▶ What to do:
Pull out the stretch of the records below from the line containing "Given: Click the" through the line containing "The width and", and reproduce it word for word.
--- start Available records ---
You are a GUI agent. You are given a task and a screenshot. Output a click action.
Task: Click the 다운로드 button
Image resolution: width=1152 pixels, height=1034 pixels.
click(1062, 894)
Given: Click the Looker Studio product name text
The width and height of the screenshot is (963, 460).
--- end Available records ---
--- start Available records ---
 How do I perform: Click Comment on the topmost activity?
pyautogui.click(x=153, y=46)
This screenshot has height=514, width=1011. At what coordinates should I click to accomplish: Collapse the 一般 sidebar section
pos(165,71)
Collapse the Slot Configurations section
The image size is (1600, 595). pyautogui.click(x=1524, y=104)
--- end Available records ---
▶ Solution for this problem:
Given: Click the Looker Studio product name text
The width and height of the screenshot is (963, 460).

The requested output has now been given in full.